Start Listed records

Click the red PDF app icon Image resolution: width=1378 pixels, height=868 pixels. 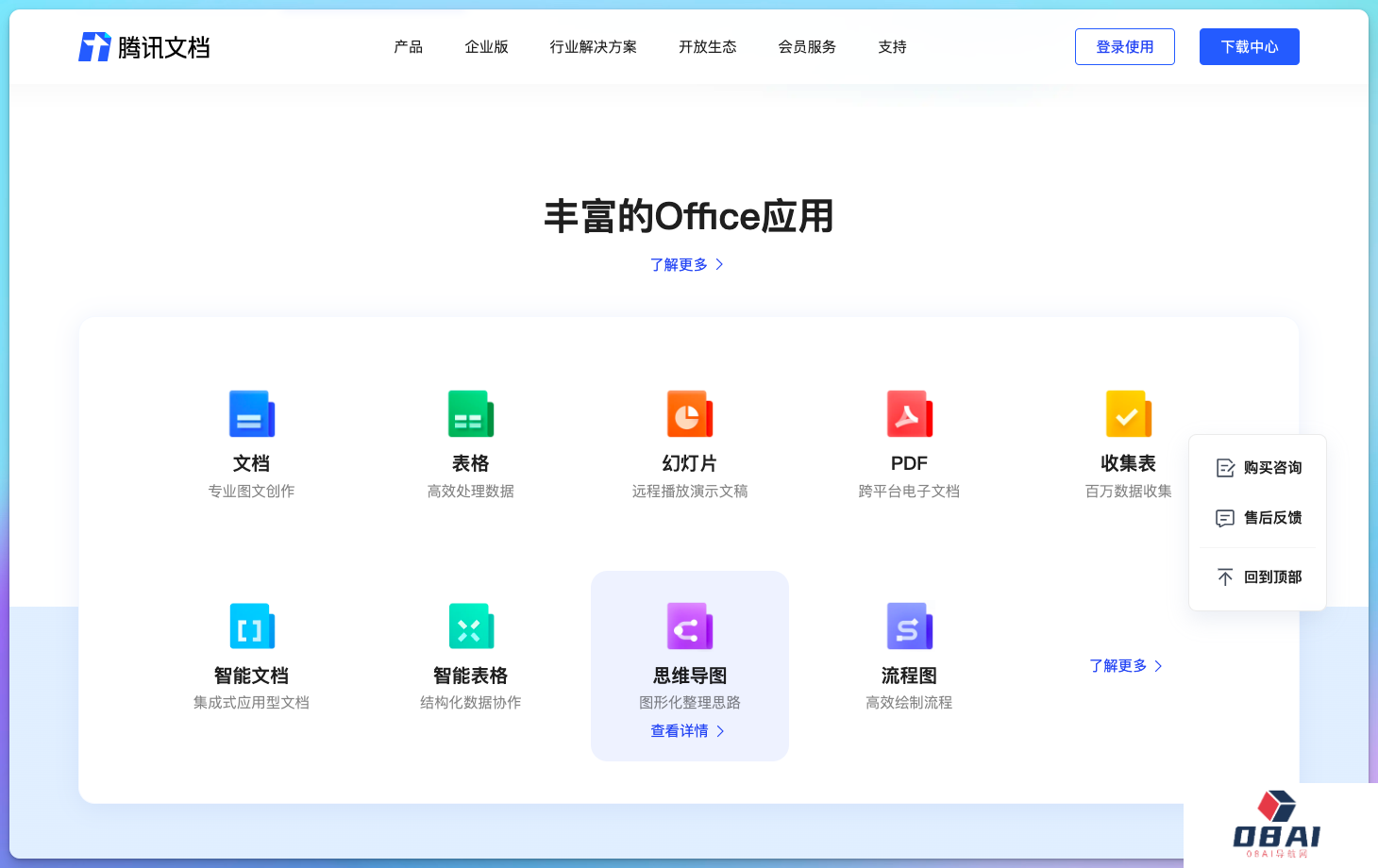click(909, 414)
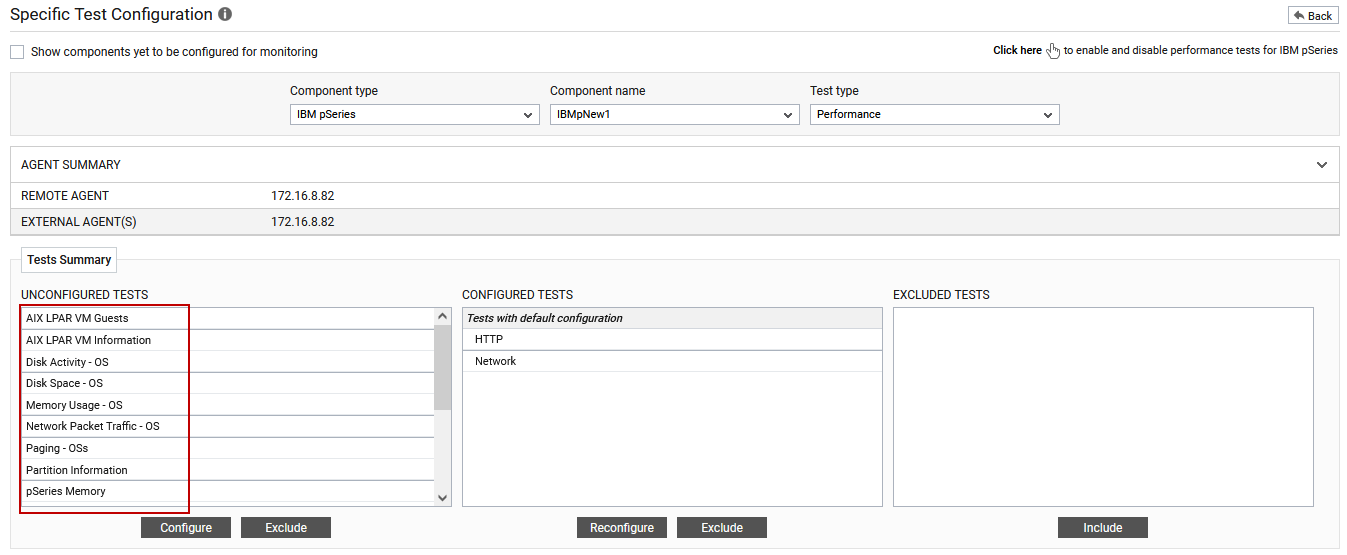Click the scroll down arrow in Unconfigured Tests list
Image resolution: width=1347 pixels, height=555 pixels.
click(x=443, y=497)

End Listed records
Start Listed records

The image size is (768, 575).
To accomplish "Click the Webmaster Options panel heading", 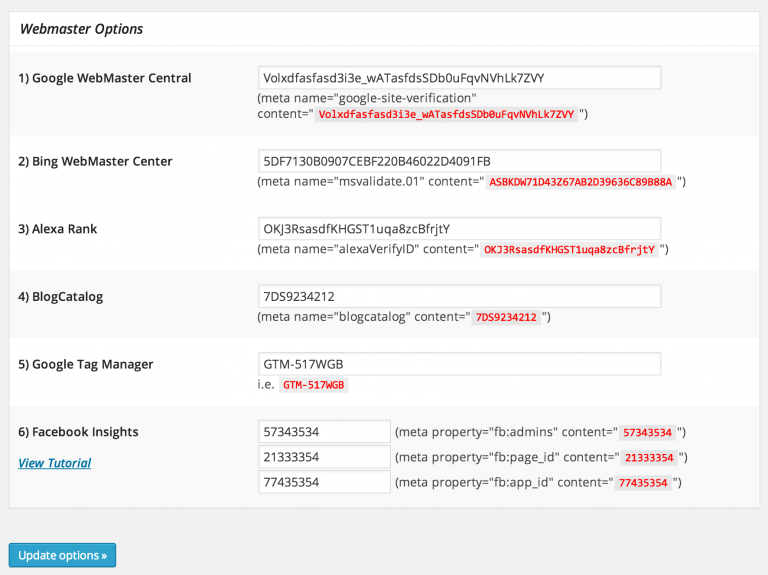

End Listed records

▶ [Task objective]:
Please quote the stretch from the line containing "The image size is (768, 575)." through the line containing "the Webmaster Options", leaving out the pictures.

▶ [Finished answer]:
The image size is (768, 575).
To accomplish "Click the Webmaster Options panel heading", 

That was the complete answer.